Published Aug 24, 2005
CMS has issued revised conditions of participation standards and site review guidelines affecting physician supervision of nurse midwives, patient grievance procedures, availability of emergency laboratory services and responsibility for therapeutic diet orders.
Nurse midwives:
In states that allow nurse midwives to admit patients to hospitals, the new provisions clarify that the rules requiring physician supervision apply only to Medicare admissions by midwives.
Grievance procedures:
Defines grievances as a written or verbal complaint regarding patient care, abuse, neglect, or issues reference to CMS Conditions of Participation (CoP's) or a Medicare billing complaint under 42 CFR section 489 that is not resolved on the spot. A written complaint is always considered a grievance under this rule.
Patient satisfaction surveys do not consitute a grievance unless a written complaint is attached. Comments on the form do not have to be considered grievances, but may be treated as such by the hospital.
Data on grievances must be incorporated into the hospital's quality assessment and performance improvement program (QAPI).
The Board of the hospital is responsible for approving the grievance process and for effective operation of the process. The board must review and resolve grievances unless it delegates that function to a committee comprised of sufficient members to review, resolve, and respond to grievances consistent with the hospital's written plan.

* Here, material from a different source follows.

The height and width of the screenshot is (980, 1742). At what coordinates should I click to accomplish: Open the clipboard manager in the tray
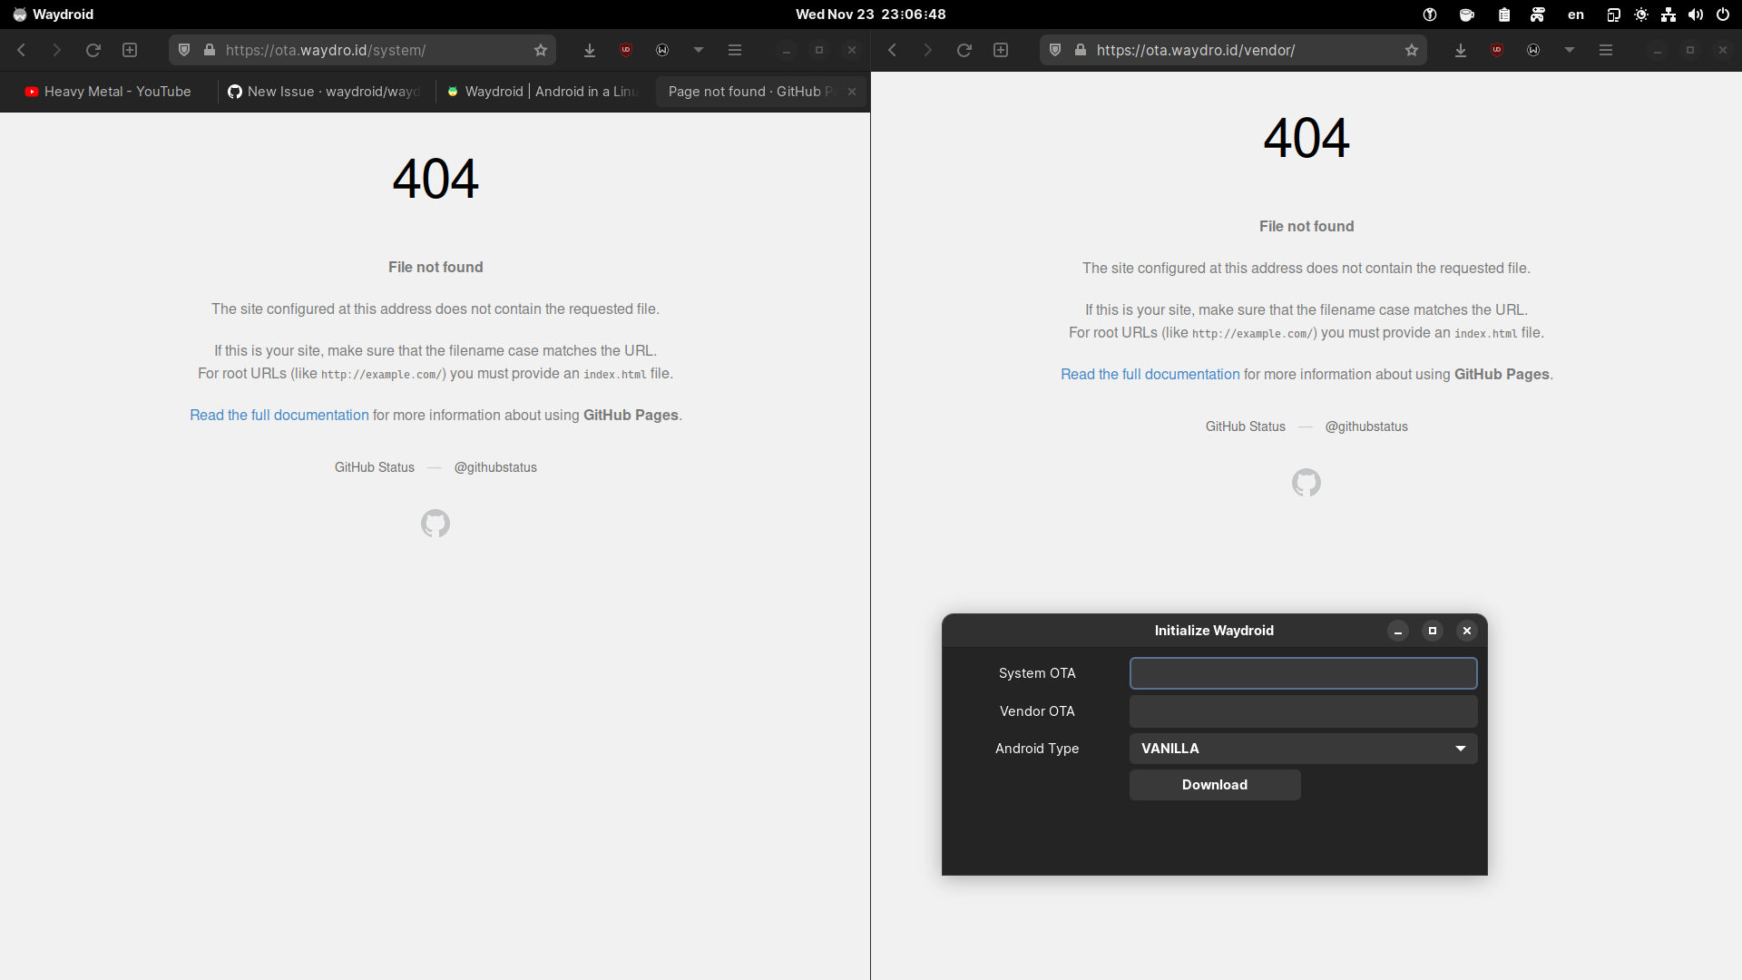[x=1503, y=15]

Grievances must also address complaints of premature discharge and provide referral to the appropriate QIO.
Grievance response requirements are now stated as "average time frame of 7 days" rather than requiring EVERY grievance to be resolved within 7 days. (Data on average length of response will be needed to establish this average on a monthly basis.) If the resolution will take longer than 7 days, the hospital must inform the patient or patient's reprsentative of the delay and anticipated period for completion.

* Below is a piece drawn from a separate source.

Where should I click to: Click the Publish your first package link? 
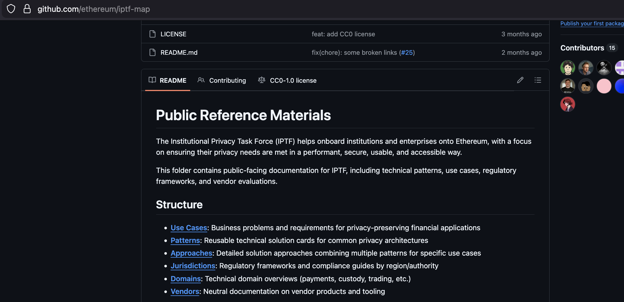pos(592,23)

In responses, the hospital must provide adequate information to address each stated item of the complaint. The hospital does not have to provide the patient with exhaustive detail of every action taken to investigate or resolve the complaints, but CMS will require evidence of all compliance efforts. The response to the patient does not have to include statements that might be used in a legal action against the hospital. All grievances must receive a written response.
Lab Services:
Hospital lab services must be adequate to meet the needs of patients at each location of the hospital.
The hospital must provide onsite emergency laboratory services on each site or location and provide collection, processing, and reesults to meet the patient's emergency laboratory needs. In a hospital with multiple campuses, emergency laboratory services must be available onsite 24/7 at each campus, consistent with the scope and complexity of the hospital operation at each site and state and federal standards.